Selain memberi apresiasi, Lasarus juga meminta Menteri Desa PDTT, Abdul Halim Iskandar atau Gus Halim memaparkan tentang progres rekomendasi BPK. Rekomendasi itu tentang kelemahan sistem pengendalian internal dan kepatuhan terhadap peraturan dan perundang-undangan. Hal itu berkaitan dengan 12 temuan dan 41 rekomendasi yang disampaikan BPK.
Komisi V DPR RI sebagai mitra kerja dan juga dalam rangka menjalankan tugas pengawasan, lanjut dia, mempersilahkan Gus Halim untuk menjelaskan secara komprehensif atas hasil temuan dan rekomendasi BPK tersebut.
Menanggapi apresiasi dan masukan dari DPR, Gus Halim menjelaskan bahwa sebagai tindak lanjut yang sudah dilakukan adalah memorandum kepada Sekjen Kemendes PDTT dan BPSDM PMD. Hal ini sebagai tindak lanjut sesuai rekomendasi BPK.
"Progres penyelesaian dari 2 butir dan 6 rekomendasi sudah 100 persen dan sudah diajukan kepada BPK untuk penetapan stastus kesesuaian tindak lanjutnya pada pemantauan BPK semester II tahun 2021," ujar Gus Halim menerangkan.
Selain itu, tindak lanjut kedua yaitu mengenai temuan belanja barang dan jasa. Gus Halim mengungkapkan bahwa temuan itu ternyata hanya disebabkan perbedaan persepsi ditingkat petugas pajak mengenai status pendamping desa.

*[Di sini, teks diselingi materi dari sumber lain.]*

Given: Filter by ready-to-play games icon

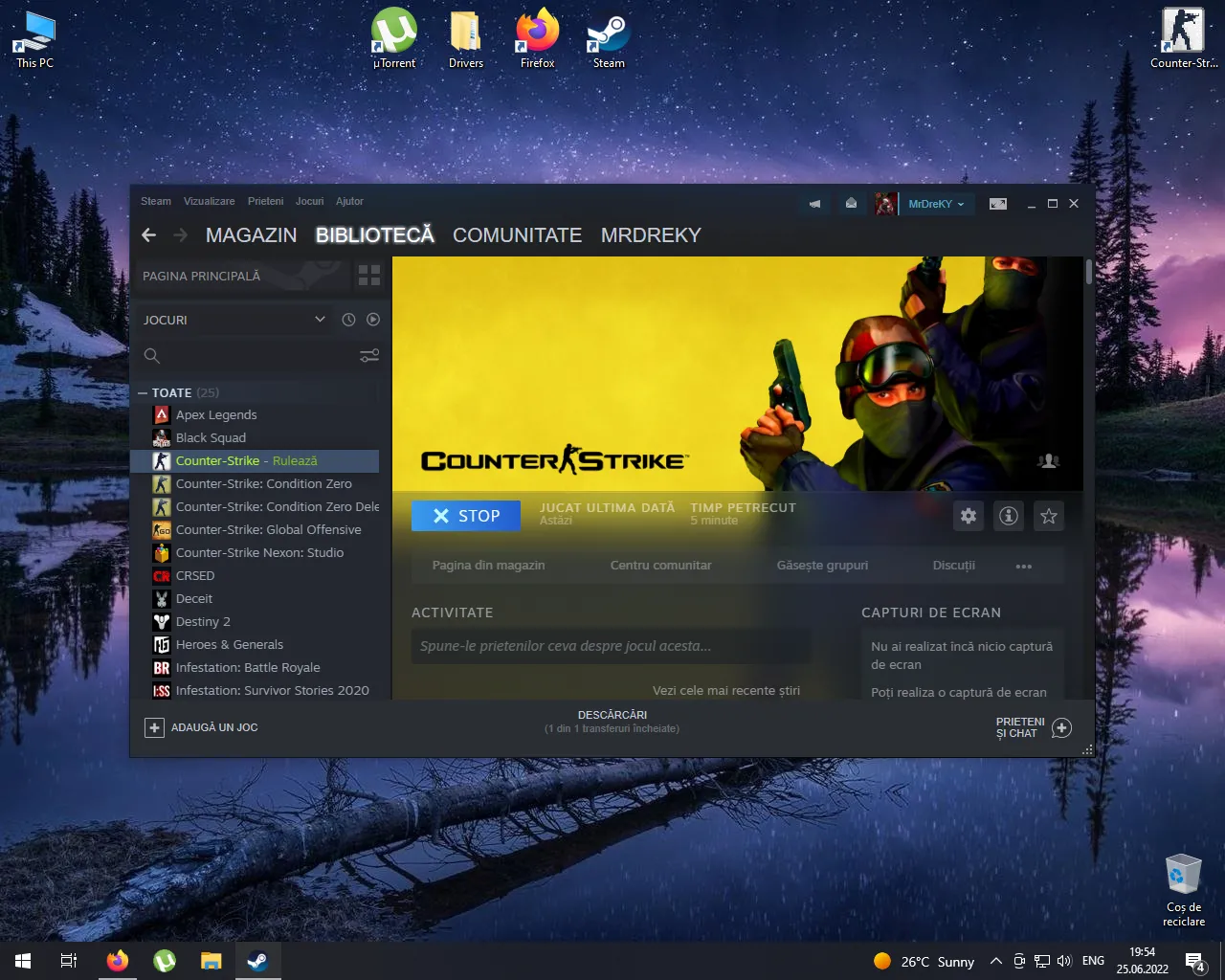Looking at the screenshot, I should (373, 320).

"Ada yang menganggap pendamping itu pegawai tetap, ada yang memahami sebagai pegawai tidak tetap, di mana kedua-duanya itu berbeda dalam penghitungan pajaknya. Jadi masalahnya di sana dan sudah kita tindak lanjuti, koordinasi dengan Dirjen Pajak untuk menyamakan persepsi," pungkasnya.